▸ **PAGE EXCERPT**

——————

Deciding on a final default set of distributions to adopt using the model averaging approach is non-trivial, and we acknowledge that there is probably no definitive ‘solution’ to this issue. However, the default set should be underpinned by a guiding principle of parsimony, i.e., the set should be as large as is necessary to cover a wide variety of distributional shapes and contingencies but no bigger. Further, the default set should result in model-averaged estimates of HCx values that: 1) minimise bias; 2) have actual coverages of confidence intervals that are close to the nominal level of confidence; 3) estimated HCx and confidence intervals of HCx are robust to small changes in the data; and 4) represent a positively continuous distribution that has both right and left tails.

——————

▸ **INPUT DATA**
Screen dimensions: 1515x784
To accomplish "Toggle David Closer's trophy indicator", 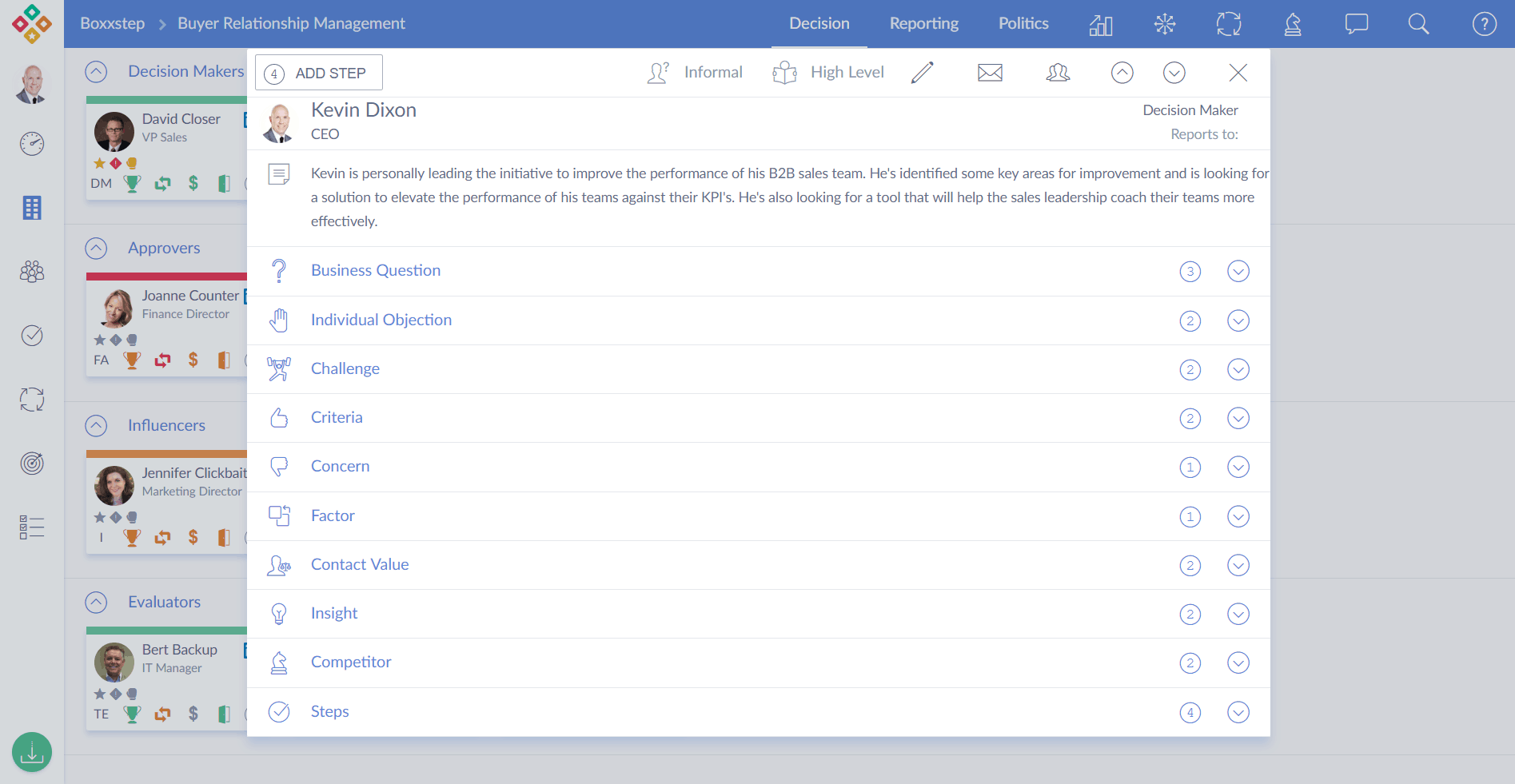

——————

▸ **ACTION ITEM A**
According to the passage on default distribution sets, why should the default set of distributions be no bigger than necessary?
▸ **ACTION ITEM B**
In the passage on default distribution sets, switch "parsimony" to "simplicity" and write out the part starting at "Deciding on a" and ending at "and left tails.".

▸ **TASK OUTPUT A**
The default set should rest on a guiding principle of parsimony. It should therefore be large enough to cover a wide variety of distributional shapes and contingencies, and no larger.

▸ **TASK OUTPUT B**
Deciding on a final default set of distributions to adopt using the model averaging approach is non-trivial, and we acknowledge that there is probably no definitive ‘solution’ to this issue. However, the default set should be underpinned by a guiding principle of simplicity, i.e., the set should be as large as is necessary to cover a wide variety of distributional shapes and contingencies but no bigger. Further, the default set should result in model-averaged estimates of HCx values that: 1) minimise bias; 2) have actual coverages of confidence intervals that are close to the nominal level of confidence; 3) estimated HCx and confidence intervals of HCx are robust to small changes in the data; and 4) represent a positively continuous distribution that has both right and left tails.